> [YOUR INSTRUCTIONS] Nothing but the records themselves, exactly as written and free of pictures, should appear in your response.
AVAILABLE DATA START
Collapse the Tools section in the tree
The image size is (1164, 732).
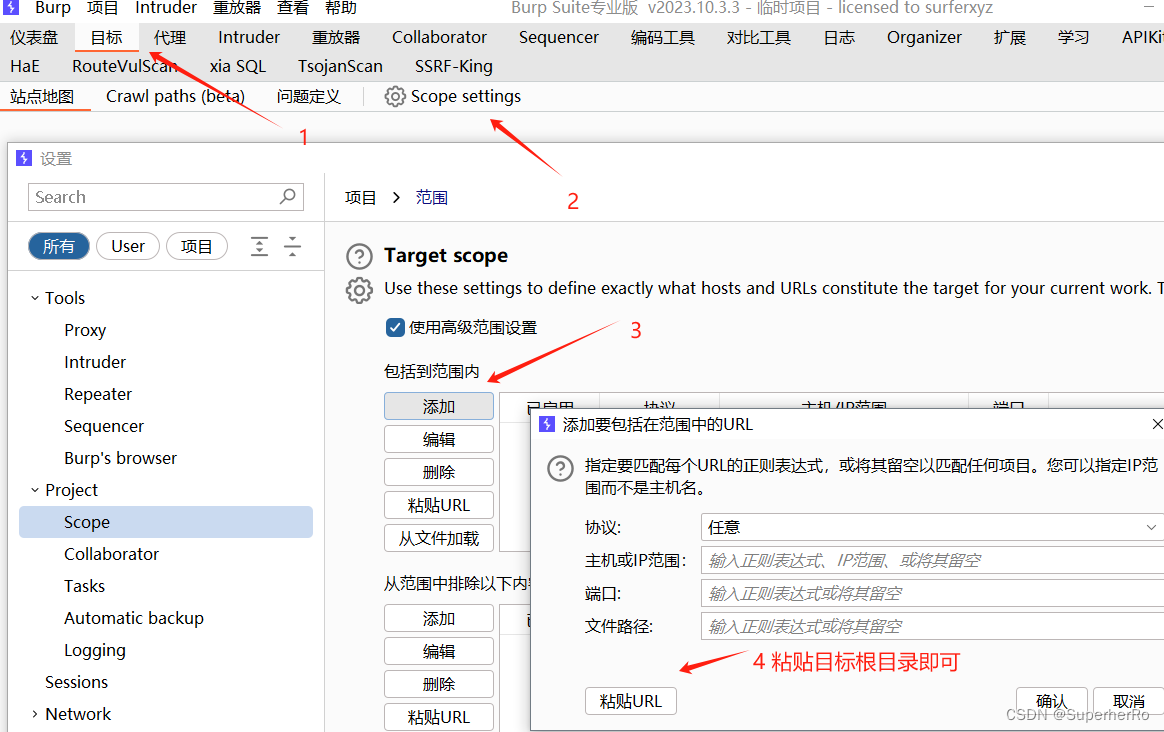[33, 297]
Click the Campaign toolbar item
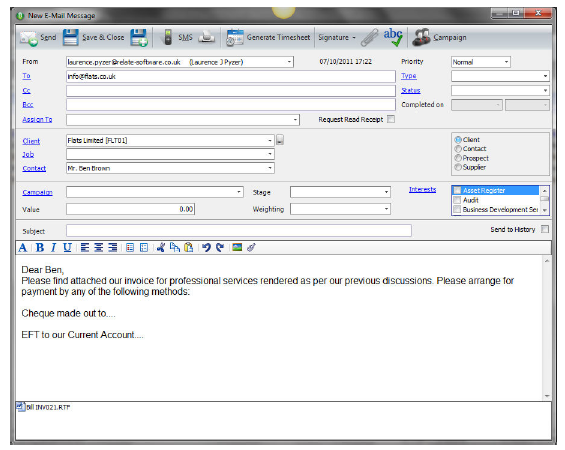This screenshot has width=565, height=450. click(439, 37)
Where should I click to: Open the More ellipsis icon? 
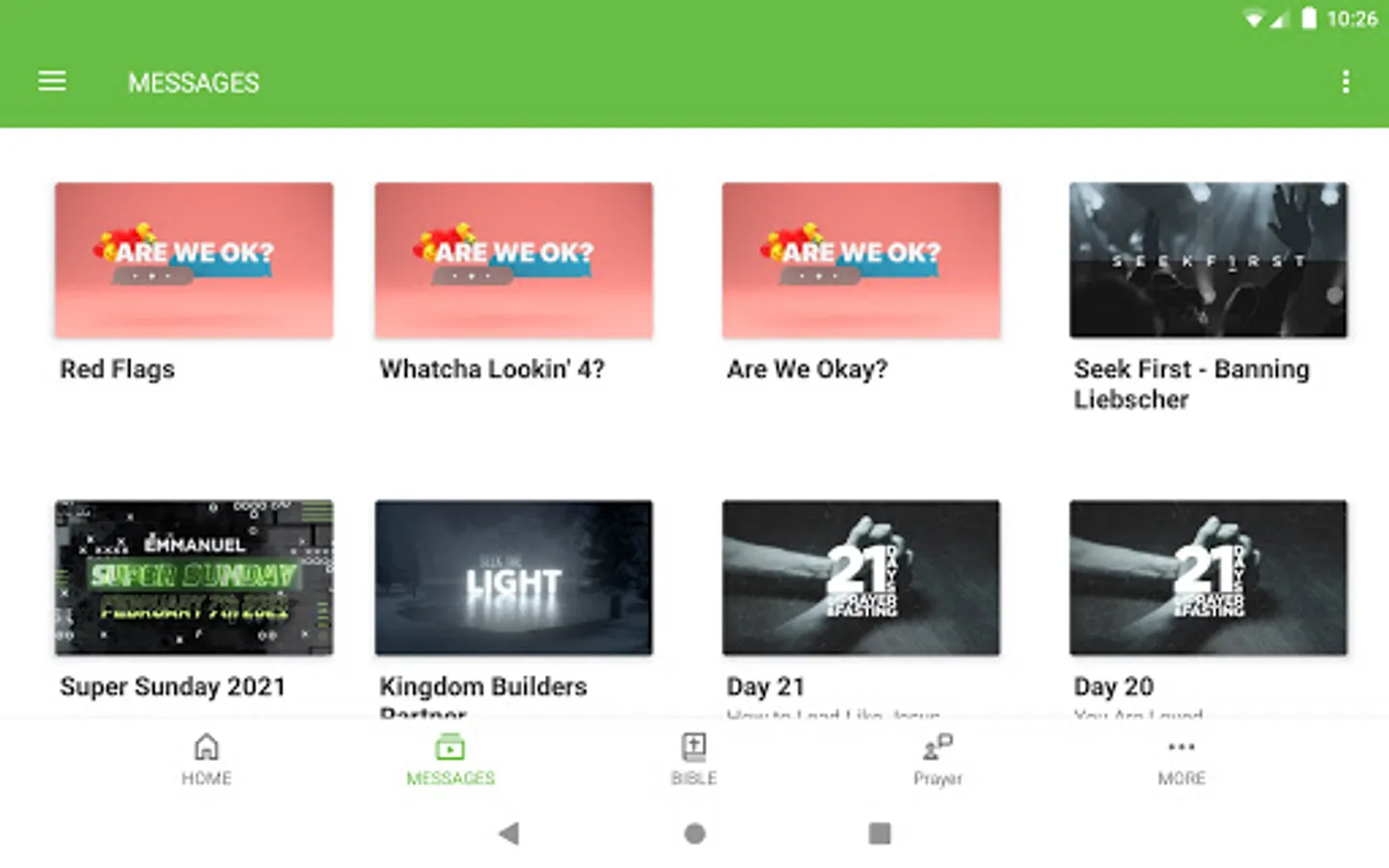[1182, 746]
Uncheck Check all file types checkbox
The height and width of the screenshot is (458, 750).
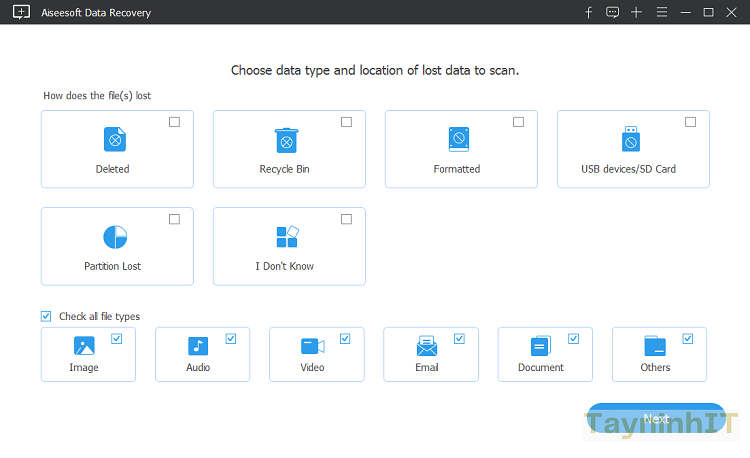click(46, 316)
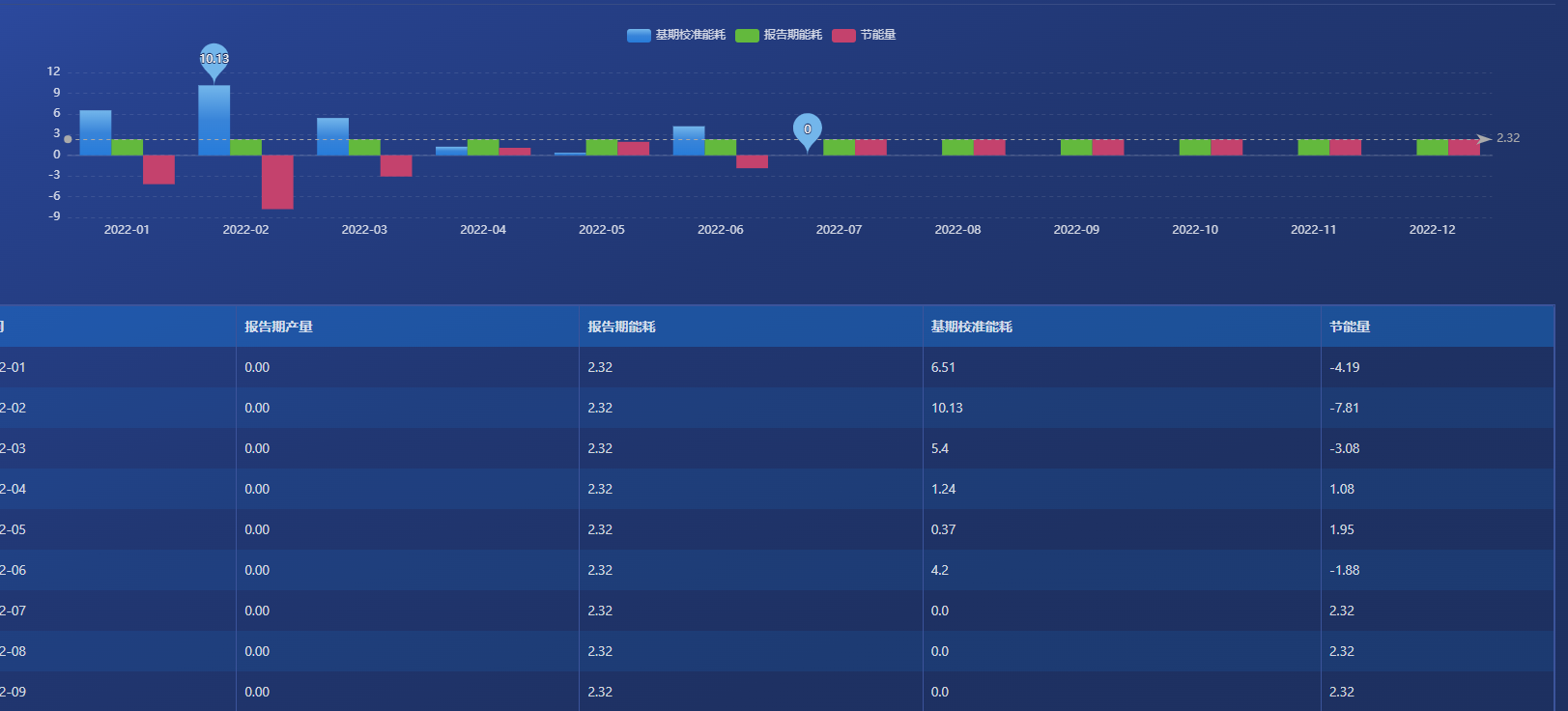Click the 2022-10 x-axis label

pyautogui.click(x=1195, y=230)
AVAILABLE DATA END
> [RESPONSE TO THIS TASK]
Collapse the Tools section in the tree
The image size is (1164, 732).
[33, 297]
Click the Campaign toolbar item
This screenshot has width=565, height=450. click(439, 37)
Where should I click to: Open the More ellipsis icon? 
[1182, 746]
Uncheck Check all file types checkbox
The height and width of the screenshot is (458, 750).
click(46, 316)
Click the 2022-10 x-axis label

pyautogui.click(x=1195, y=230)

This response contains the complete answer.